These core similarities make Williams's approach to evaluating as-applied challenges a natural fit for as-applied challenges to § 922(g)(9). Like § 922(g)(1), § 922(g)(9) “categorically disarms individuals,” and the same “historical sources” relevantly analogous to § 922(g)(1) render § 922(g)(9) facially constitutional under the Second Amendment as well. Gailes, 118 F.4th at 828. Section 922(g)(9) and § 922(g)(1) both prohibit firearm possession on the basis of a prior conviction.

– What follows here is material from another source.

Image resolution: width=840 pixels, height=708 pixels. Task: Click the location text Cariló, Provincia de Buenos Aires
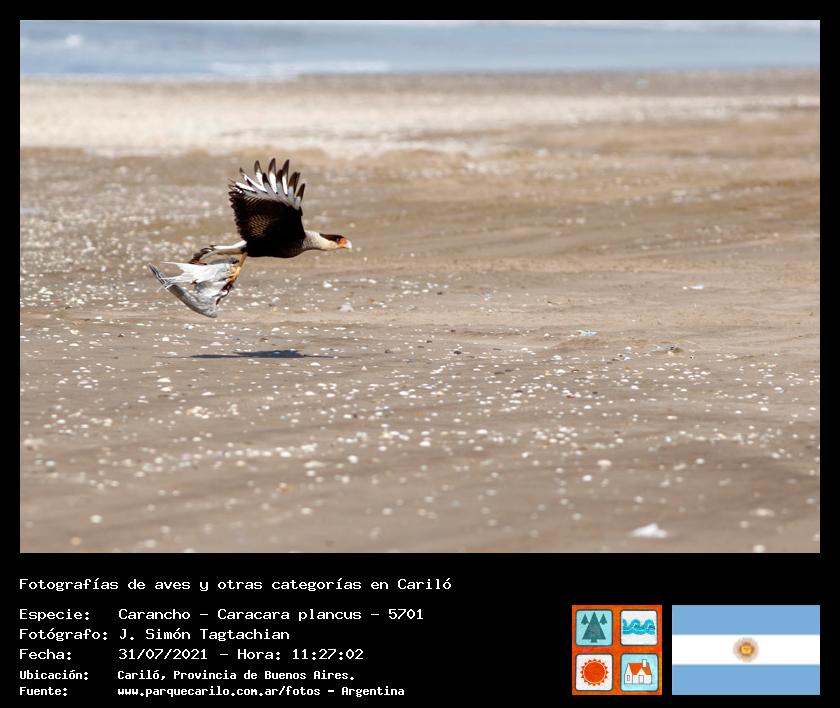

Compare 18 U.S.C. § 922(g)(1) (banning firearm possession by a person “who has been convicted in any court of, a crime punishable by imprisonment for a term exceeding one year”) with 18 U.S.C. § 922(g)(9) (banning firearm possession by a person “who has been convicted in any court of a misdemeanor crime of domestic violence”).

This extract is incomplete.